* **GIVEN PASSAGE**
· · · · ·

The Form 941 10-Day Timely-Deposit Rule
IRS Form 941 instructions generally allow an employer 10 additional calendar days to file the return if the employer deposited all taxes for that quarter on time and in full. This is not a general extension request. It is a filing-date rule tied to deposit compliance.
Q1 2026
May 11, 2026
April 30 plus 10 days lands on Sunday, May 10, so the practical timely-deposit filing date moves to Monday, May 11.
Q2 2026
August 10, 2026
Available only when April, May, and June employment taxes were deposited on time and in full.
Q3 2026
November 10, 2026
The normal Q3 deadline is November 2 because October 31 is Saturday. The 10-day rule points to November 10 for timely depositors.
Q4 2026
February 10, 2027
The normal Q4 deadline is February 1, 2027 because January 31 is Sunday. The 10-day rule points to February 10 for timely depositors.
If even one required deposit was late or short, do not assume the 10-day rule protects the filing date. Finish the return, pay any remaining amount, preserve proof, and be ready to explain deposit facts if the IRS sends a notice.

· · · · ·

* **AVAILABLE DATA**
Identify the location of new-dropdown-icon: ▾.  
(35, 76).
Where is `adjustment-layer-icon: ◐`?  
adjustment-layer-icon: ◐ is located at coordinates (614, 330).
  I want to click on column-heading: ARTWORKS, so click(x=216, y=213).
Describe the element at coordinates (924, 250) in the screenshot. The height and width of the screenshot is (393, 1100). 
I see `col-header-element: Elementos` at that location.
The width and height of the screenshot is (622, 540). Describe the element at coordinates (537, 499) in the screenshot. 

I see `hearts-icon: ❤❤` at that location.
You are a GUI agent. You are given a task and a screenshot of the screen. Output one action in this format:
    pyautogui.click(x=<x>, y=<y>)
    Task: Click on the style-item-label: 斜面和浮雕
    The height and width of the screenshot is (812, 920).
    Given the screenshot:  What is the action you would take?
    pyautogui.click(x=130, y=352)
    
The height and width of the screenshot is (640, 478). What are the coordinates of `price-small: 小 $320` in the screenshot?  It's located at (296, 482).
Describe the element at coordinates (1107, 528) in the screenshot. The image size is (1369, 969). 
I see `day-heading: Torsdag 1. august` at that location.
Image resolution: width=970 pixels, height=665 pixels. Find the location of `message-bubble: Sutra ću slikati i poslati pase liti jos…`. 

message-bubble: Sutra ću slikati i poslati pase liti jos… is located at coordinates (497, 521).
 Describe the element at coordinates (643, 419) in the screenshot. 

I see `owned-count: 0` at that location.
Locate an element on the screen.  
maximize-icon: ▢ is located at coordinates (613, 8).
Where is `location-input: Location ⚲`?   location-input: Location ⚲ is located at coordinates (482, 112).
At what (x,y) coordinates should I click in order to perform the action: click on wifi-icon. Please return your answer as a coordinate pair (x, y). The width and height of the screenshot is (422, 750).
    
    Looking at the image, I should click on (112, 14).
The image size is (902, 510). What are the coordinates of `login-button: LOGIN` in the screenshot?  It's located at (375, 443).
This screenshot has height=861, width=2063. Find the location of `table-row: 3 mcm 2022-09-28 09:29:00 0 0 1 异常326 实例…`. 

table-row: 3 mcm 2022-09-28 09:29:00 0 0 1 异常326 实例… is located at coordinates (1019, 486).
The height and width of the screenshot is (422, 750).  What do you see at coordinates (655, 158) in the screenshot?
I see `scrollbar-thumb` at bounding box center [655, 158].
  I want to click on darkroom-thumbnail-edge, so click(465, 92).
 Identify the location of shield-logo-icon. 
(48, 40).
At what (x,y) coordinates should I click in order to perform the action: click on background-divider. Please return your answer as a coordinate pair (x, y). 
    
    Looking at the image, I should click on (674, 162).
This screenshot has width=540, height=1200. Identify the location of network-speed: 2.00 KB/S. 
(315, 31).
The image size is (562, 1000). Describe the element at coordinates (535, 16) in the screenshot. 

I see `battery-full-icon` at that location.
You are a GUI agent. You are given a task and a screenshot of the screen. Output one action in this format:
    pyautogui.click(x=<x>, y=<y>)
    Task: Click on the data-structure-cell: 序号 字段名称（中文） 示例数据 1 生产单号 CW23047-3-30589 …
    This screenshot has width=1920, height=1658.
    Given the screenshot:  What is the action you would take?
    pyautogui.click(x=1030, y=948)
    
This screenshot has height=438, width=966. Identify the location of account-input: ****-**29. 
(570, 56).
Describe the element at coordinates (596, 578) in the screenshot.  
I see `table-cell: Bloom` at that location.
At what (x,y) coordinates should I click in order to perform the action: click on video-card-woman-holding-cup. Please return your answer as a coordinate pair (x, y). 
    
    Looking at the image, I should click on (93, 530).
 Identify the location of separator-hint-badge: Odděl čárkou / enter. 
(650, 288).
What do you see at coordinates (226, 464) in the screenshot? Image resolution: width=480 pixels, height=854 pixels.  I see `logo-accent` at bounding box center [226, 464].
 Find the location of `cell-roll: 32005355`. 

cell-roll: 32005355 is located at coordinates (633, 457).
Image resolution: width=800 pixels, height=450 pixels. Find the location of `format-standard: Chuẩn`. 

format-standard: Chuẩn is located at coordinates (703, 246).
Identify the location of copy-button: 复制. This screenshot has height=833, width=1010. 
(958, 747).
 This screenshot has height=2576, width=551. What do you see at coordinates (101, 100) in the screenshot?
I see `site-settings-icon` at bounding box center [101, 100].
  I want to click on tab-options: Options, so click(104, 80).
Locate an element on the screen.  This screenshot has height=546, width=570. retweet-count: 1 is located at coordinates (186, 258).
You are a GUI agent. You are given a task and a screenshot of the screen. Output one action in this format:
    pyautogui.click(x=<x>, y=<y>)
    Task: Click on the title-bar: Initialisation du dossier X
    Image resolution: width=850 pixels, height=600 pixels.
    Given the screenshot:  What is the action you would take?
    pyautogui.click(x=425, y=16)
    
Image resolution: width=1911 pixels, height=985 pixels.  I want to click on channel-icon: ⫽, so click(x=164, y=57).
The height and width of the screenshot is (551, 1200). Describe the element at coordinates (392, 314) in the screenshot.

· · · · ·

* **WORK INSTRUCTION**
Please pick up the Form 941 10-day rule text after its final sentence and continue it.

* **RESPONSE AREA**
E-File, EFTPS, and Payment Controls
Form 941 can be filed electronically through approved IRS e-file channels, and employment tax deposits are generally made by electronic funds transfer. Many employers use payroll providers, but the employer still needs a control process that proves the return was filed and the deposits were made under the correct EIN and tax period.
E-File Proof
Save acknowledgments
Keep IRS acceptance records, rejection fixes, timestamped submission reports, and the final signed return with the payroll workpapers.
EFTPS Proof
Verify direct account activity
IRS guidance encourages employers to monitor EFTPS activity when a third party handles payroll deposits.
Payment Coding
Use the right quarter
The wrong form, period, EIN, or tax type can create notices even when cash left the bank on time.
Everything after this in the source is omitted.